TASK PROMPT: Using the data below, reproduce exactly the lines from the line with "Task: Click the" to the line with "Where should I", both included; pictures must be dropped.

(RECORDS PROVIDED begins)

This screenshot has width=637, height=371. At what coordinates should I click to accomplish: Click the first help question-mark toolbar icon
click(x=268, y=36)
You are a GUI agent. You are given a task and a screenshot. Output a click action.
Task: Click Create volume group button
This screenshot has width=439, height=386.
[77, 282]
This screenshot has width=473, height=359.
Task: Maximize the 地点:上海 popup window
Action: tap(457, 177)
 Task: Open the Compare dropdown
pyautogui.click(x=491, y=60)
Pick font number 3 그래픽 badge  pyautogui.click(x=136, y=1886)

(RECORDS PROVIDED ends)
(RECORDS PROVIDED begins)

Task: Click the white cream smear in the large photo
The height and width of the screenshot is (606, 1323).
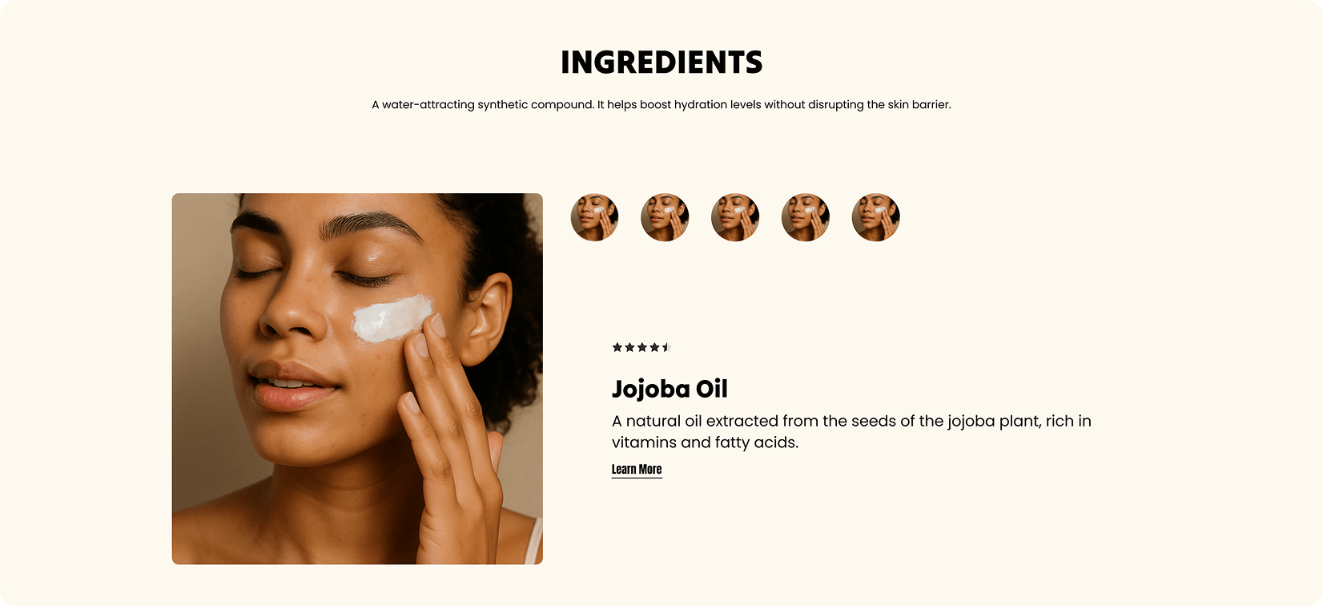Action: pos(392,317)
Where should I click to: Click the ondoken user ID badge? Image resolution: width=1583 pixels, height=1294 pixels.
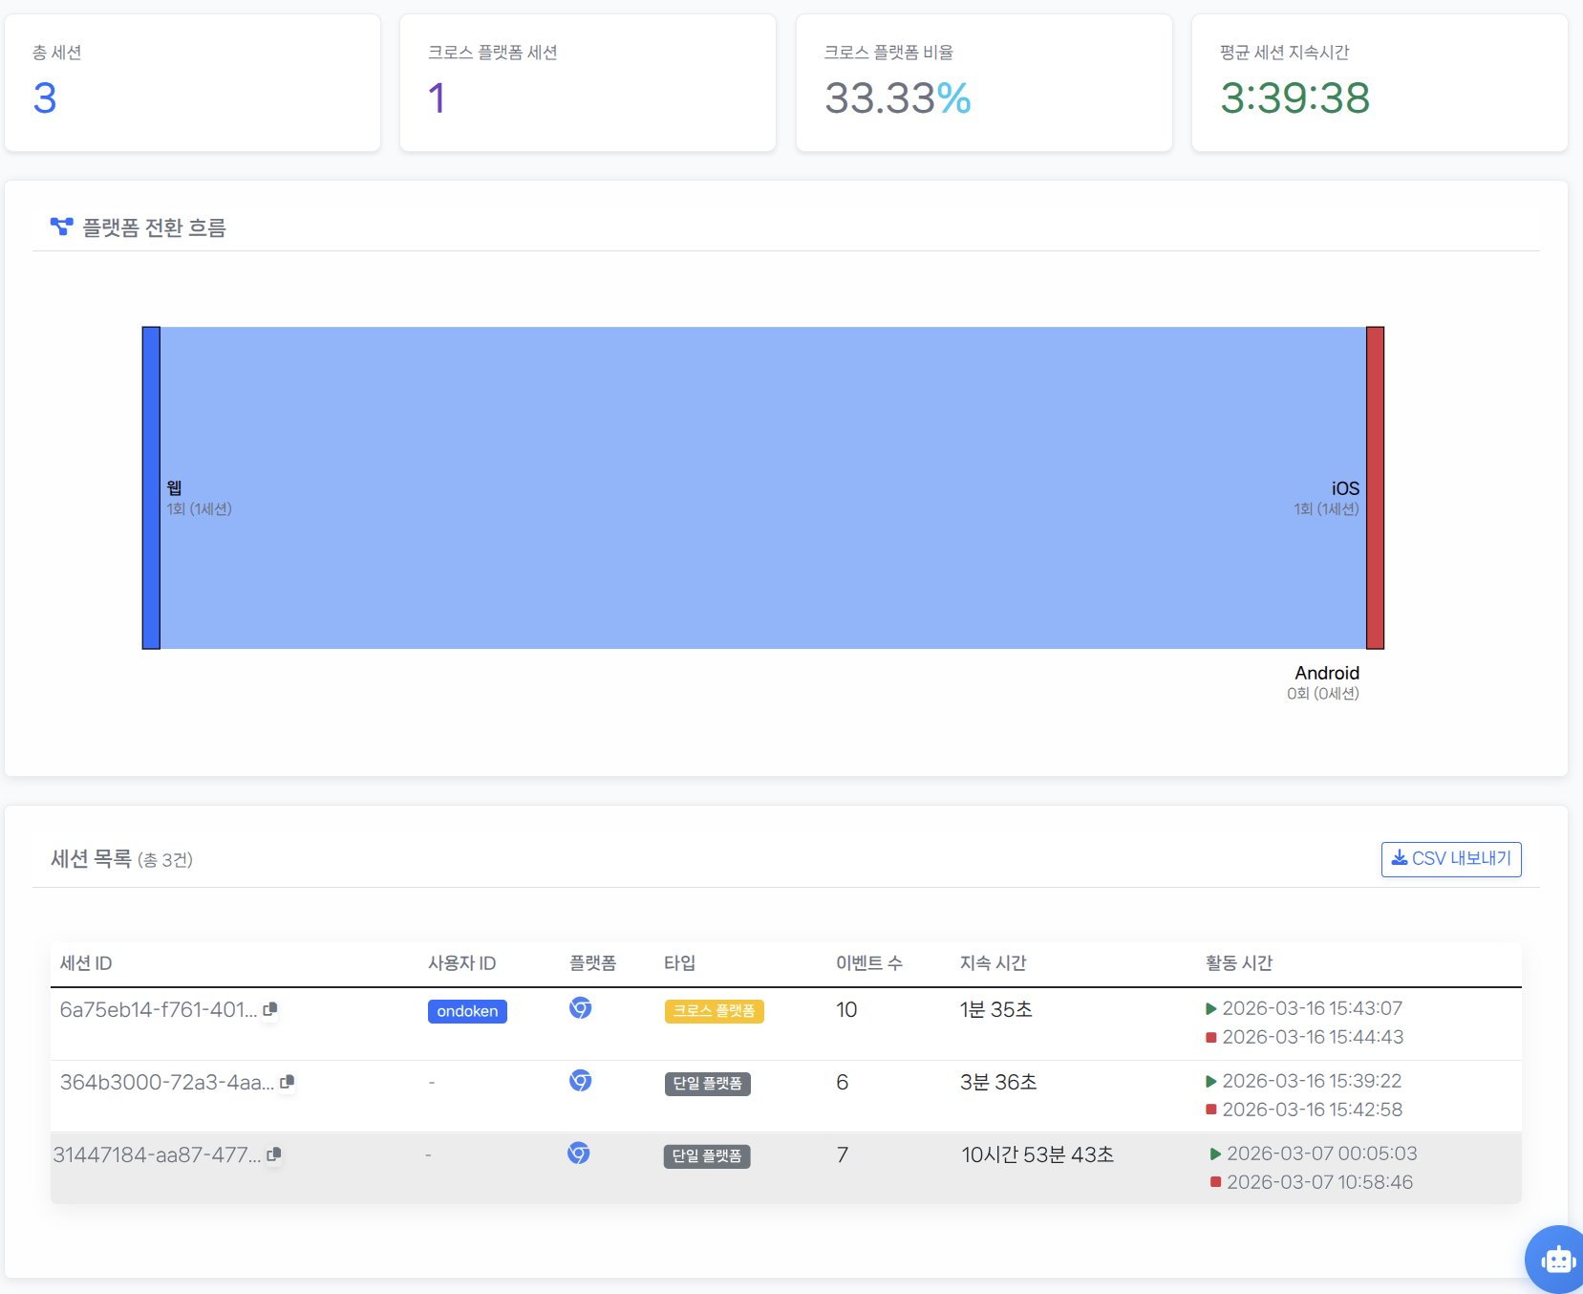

(RECORDS PROVIDED ends)

SOLUTION BELOW:
Task: Click the white cream smear in the large photo
The height and width of the screenshot is (606, 1323).
Action: pos(392,317)
Where should I click to: Click the ondoken user ID badge? Image resolution: width=1583 pixels, height=1294 pixels.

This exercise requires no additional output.